Monday, May 19, 2008

Free Trade, Inequality and Poverty

With what appears to be rather unfavorable trade winds coming from the Americans, it would be useful to consider the impact of trade on American poverty (the impact of trade on poverty in developing countries not generally being in dispute). From Freakonomics:

When people talk about inequality, they tend to focus exclusively on the income part of the equation. According to all our measures, the gap in income between the rich and the poor has been growing. What Broda and Romalis quite convincingly demonstrate, however, is that the prices of goods that poor people tend to consume have fallen sharply relative to the prices of goods that rich people consume. Consequently, when you measure the true buying power of the rich and the poor, inequality grew only one-third as fast as economists previously thought it did — or maybe didn’t grow at all.
And that's thanks to free trade and globalization (New Yorker, h/t Economist):
The very people who suffer most from free trade are often, paradoxically, among its biggest beneficiaries. The reason for this is simple: free trade with poorer countries has a huge positive impact on the buying power of middle- and lower-income consumers—a much bigger impact than it does on the buying power of wealthier consumers.

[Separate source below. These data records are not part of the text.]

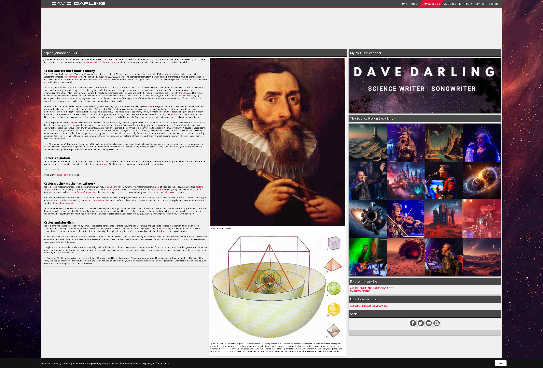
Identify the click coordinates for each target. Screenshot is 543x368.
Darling (89, 3)
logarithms (157, 189)
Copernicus (71, 76)
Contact (480, 4)
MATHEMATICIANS (360, 291)
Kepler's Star (175, 114)
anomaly (103, 164)
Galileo (72, 122)
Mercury (67, 101)
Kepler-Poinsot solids (63, 203)
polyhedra (112, 186)
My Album (465, 4)
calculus (168, 192)
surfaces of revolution (85, 192)
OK (500, 363)
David (61, 3)
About (414, 4)
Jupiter (120, 125)
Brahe (149, 106)
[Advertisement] (125, 28)
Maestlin (169, 74)
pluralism (160, 231)
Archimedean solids (98, 200)
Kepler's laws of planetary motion (102, 62)
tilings (201, 197)
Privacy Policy (146, 363)
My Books (449, 4)
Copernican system (101, 79)
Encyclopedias (431, 4)
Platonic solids (181, 95)
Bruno (186, 239)
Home (403, 4)
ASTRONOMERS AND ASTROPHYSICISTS (371, 288)
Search (493, 4)
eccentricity (63, 174)
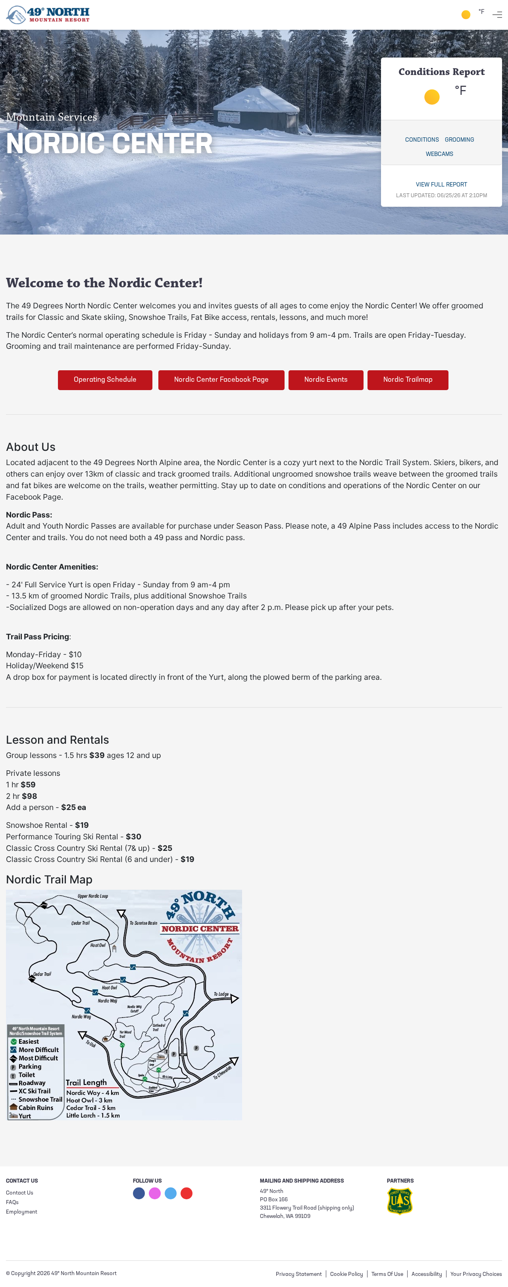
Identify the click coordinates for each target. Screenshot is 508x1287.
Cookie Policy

The less you make, the bigger the percentage of your spending that goes to manufactured goods—clothes, shoes, and the like—whose prices are often directly affected by free trade. The wealthier you are, the more you tend to spend on services—education, leisure, and so on—that are less subject to competition from abroad.
Of course the key reasons that the Economist suggests for the fears over trade don't much have to do with liberalization at all: "One source of trade-related angst is that America's educational system has done a poor job shifting workers toward industries that have done best at capturing the gains from liberalisation." Unfortunately, as the Wall Street Journal suggests, this time may be different if Obama becomes President. Unlike previous Democrats he may not be able to rely on an ability to say one thing and do another - in this case, promote free trade to the benefit of the poor both abroad and at home.